Il est fascinant de voir le nombre de nains qui le prennent de haut. Et curieux de constater que les controverses qui ont marqué ses relations avec les importants de son temps ne sont toujours pas éteintes. Les enseignements des philosophes sont comme des soleils d’hiver ou les conseils des anciens : ils éclairent mais ne réchauffent pas. Albert Camus, lui, rayonne. Et c’est cette lumière qui a attiré l’attention de Michel Onfray, qui y voit cette clarté du grand midi. L’essai qu’il consacre à l’auteur de L’Étranger s’ouvre, en effet, non sans raison, par l’apport de la pensée de Nietzsche à l’oeuvre de Camus. « L’un et l’autre communient dans le soleil, la lumière, la clarté méditerranéenne contre la lourdeur germanique, européenne, écrit Onfray. Le refus du socialisme despotique est refus du despotisme, pas du socialisme. »

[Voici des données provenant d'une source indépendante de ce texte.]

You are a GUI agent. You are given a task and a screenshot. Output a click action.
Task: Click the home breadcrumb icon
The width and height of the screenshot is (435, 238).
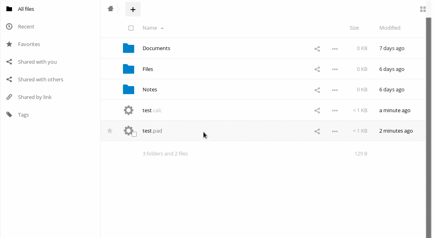111,9
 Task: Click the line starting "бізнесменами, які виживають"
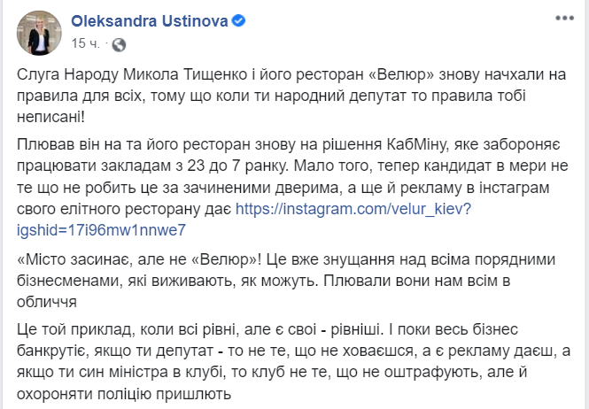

L’oeuvre de Camus contient des trésors philosophiques, mais aussi des pépites politiques, des paillettes d’or, souligne Michel Onfray. Leur éclat est celui des idées libertaires que l’auteur rassemble dans ce bouquet : un anticolonialisme viscéral, vécu et non cérébral ; un sens aigu de la justice, là aussi éloigné de tout présupposé idéologique ; un souci de ne jamais séparer la pensée de l’action ; un désir d’« anarchie positive » qui viendrait contester le désordre établi. L’ordre. Mais quel ordre ? Celui d’Antigone n’est pas celui de Créon. La première est une anarchiste dans une cité gouvernée par le second. Dans Qu’est-ce que la propriété ? Proudhon écrit : « L’anarchie, c’est l’ordre moins le pouvoir. » L’ordre libéré de toute autorité comme la plus haute expression de l’ordre. Celui-ci a-t-il jamais existé ? Oui, nous dit Camus, au moment de la révolution libertaire espagnole. « De 1933 à 1936, nous dit Onfray, elle a obtenu ce qu’en plus d’un demi-siècle la révolution russe n’a pas conquis. »
Le livre d’Onfray est provocant et salutaire. Provocant parce que, fidèle à son habitude et à l’enseignement de Nietzsche, l’auteur donne du marteau contre les idoles. C’est sans doute pour cette raison que son Camus est aussi un anti- Sartre. Des lecteurs s’agaceront sûrement de voir Sartre dépeint comme un Maurras de gauche en raison du magistère intellectuel qu’il voulut imposer à son époque. (Au passage, certains de ses défenseurs, quand ils le créditent d’avoir empêché une génération révoltée de basculer dans le terrorisme, se rendent-ils compte qu’ils mettent le pas dans ceux des disciples de Maurras, qui remerciaient le maître de l’Action française d’avoir contribué à écarter la tentation fasciste ?) Salutaire parce que cet essai montre à chaque page combien il est assez farce d’avoir pris Camus pour « le grand prêtre de la morale absolue », pour reprendre la formule imbécile de Francis Jeanson. «Fuyons la folie des extrémités qui n’ont d’issue que les abîmes», écrit Saint-Simon. Toute sa vie, Camus s’est employé à fuir cette folie, tout en s’engageant avec passion dans les combats «en temps de catastrophe». Cette expression est le titre de l’avant-dernier chapitre du livre de Michel Onfray. En lui-même, il montre pourquoi Albert Camus est notre contemporain absolu. Qui peut nier sérieusement que nous soyons, en effet, revenus «en temps de catastrophe» ?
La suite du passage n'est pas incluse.